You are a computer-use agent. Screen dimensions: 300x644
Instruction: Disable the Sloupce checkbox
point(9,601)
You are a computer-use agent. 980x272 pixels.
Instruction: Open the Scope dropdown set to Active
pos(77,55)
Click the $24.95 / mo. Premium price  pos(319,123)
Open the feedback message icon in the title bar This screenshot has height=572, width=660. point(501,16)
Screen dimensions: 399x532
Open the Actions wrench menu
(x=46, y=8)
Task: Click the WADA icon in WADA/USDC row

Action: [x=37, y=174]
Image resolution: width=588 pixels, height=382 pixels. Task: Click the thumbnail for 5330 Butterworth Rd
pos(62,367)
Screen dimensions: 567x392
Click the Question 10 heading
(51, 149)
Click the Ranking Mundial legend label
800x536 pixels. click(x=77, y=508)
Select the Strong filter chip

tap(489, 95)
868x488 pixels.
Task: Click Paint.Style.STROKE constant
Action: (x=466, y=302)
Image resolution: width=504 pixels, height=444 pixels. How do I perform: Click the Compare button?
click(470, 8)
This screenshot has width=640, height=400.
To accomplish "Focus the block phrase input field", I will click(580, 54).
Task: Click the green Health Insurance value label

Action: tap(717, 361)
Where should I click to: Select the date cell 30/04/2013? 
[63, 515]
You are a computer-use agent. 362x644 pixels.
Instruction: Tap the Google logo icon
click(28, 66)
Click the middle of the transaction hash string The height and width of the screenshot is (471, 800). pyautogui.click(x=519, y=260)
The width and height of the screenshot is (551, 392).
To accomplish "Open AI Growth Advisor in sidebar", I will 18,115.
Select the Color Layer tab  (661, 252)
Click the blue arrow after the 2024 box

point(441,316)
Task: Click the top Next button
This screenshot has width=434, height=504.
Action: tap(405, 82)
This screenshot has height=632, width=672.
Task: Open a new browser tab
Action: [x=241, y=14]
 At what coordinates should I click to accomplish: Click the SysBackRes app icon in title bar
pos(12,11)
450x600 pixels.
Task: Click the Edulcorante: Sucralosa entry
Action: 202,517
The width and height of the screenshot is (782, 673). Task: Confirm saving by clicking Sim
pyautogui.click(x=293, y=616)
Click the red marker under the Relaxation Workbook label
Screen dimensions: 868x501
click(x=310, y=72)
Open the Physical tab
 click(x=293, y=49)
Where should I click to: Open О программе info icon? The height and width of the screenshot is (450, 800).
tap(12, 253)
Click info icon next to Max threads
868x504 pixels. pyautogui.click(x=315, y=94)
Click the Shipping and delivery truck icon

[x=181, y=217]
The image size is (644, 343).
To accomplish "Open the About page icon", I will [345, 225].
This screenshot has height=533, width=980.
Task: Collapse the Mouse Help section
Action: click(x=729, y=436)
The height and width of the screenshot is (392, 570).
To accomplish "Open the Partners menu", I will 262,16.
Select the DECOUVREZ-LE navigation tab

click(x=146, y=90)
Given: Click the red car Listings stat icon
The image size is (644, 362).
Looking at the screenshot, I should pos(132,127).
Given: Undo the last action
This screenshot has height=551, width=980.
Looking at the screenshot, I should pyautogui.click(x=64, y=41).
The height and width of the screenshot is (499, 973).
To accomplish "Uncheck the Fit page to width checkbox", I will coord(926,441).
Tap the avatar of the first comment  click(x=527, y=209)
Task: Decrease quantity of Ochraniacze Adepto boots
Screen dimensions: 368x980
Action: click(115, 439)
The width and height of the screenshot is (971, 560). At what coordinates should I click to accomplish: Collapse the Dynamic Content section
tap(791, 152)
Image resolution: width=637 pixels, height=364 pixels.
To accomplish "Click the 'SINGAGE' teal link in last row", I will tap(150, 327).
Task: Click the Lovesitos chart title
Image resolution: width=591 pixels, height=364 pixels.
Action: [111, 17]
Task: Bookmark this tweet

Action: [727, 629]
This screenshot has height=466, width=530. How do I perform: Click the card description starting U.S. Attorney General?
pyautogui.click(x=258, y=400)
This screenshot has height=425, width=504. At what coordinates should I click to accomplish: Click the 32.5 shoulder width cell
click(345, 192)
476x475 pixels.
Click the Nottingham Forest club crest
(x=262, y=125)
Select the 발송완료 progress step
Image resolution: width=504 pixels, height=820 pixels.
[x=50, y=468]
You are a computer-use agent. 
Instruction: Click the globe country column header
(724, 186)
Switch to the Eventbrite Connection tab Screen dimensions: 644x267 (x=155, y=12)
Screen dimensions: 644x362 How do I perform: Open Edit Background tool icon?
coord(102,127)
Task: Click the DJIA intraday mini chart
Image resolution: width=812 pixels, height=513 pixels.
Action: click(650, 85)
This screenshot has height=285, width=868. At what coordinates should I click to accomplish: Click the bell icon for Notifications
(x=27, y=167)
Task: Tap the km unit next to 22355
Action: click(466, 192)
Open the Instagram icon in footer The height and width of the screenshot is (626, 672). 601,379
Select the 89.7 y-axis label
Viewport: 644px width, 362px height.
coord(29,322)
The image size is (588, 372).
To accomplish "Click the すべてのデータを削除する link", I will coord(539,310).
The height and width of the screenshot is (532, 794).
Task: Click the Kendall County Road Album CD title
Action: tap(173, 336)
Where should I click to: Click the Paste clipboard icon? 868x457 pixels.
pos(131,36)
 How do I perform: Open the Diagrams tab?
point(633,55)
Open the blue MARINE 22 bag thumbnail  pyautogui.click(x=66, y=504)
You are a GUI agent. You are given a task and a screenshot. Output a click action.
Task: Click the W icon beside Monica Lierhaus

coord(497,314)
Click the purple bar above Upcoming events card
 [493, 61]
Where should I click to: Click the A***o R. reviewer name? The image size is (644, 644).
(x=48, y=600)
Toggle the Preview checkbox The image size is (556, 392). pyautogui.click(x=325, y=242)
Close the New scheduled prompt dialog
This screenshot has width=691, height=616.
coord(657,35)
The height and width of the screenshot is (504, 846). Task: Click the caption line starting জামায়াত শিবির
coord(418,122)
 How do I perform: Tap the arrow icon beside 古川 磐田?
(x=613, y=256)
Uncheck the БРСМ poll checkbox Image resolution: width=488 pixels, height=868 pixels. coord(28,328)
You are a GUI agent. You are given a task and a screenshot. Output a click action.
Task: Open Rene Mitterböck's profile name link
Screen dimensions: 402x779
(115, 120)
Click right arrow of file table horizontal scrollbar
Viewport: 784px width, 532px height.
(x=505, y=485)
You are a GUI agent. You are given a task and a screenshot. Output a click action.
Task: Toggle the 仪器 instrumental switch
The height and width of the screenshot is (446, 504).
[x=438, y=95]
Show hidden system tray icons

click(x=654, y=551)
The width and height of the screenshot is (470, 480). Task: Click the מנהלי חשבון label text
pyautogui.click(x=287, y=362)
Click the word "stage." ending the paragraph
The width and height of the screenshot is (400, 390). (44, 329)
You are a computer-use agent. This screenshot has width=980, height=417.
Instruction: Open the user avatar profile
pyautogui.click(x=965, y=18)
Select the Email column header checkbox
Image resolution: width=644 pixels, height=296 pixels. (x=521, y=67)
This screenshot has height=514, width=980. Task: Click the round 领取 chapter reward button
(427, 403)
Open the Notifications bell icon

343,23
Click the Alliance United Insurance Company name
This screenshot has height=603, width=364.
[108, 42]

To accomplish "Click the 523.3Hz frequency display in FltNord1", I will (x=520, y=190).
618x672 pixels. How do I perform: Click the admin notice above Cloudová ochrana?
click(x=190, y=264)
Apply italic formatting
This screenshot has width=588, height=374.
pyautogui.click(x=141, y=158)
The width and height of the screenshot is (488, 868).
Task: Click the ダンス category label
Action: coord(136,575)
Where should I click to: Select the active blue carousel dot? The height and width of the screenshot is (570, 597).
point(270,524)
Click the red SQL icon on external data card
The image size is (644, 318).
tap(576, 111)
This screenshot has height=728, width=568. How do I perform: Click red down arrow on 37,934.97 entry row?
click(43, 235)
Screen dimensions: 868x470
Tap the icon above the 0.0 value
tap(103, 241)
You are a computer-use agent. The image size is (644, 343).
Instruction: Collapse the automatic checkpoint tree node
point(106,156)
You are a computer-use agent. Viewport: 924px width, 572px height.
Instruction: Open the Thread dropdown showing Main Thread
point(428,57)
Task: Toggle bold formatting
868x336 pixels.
════
*Your task:* Look back at the data above. Transcribe exactly the lines starting at the line that contains "You are a computer-use agent. 362x644 pixels." and ending at the line that contains "Select the Color".

*Response to the task:*
You are a computer-use agent. 362x644 pixels.
Instruction: Tap the Google logo icon
click(28, 66)
Click the middle of the transaction hash string The height and width of the screenshot is (471, 800). pyautogui.click(x=519, y=260)
The width and height of the screenshot is (551, 392).
To accomplish "Open AI Growth Advisor in sidebar", I will 18,115.
Select the Color Layer tab  (661, 252)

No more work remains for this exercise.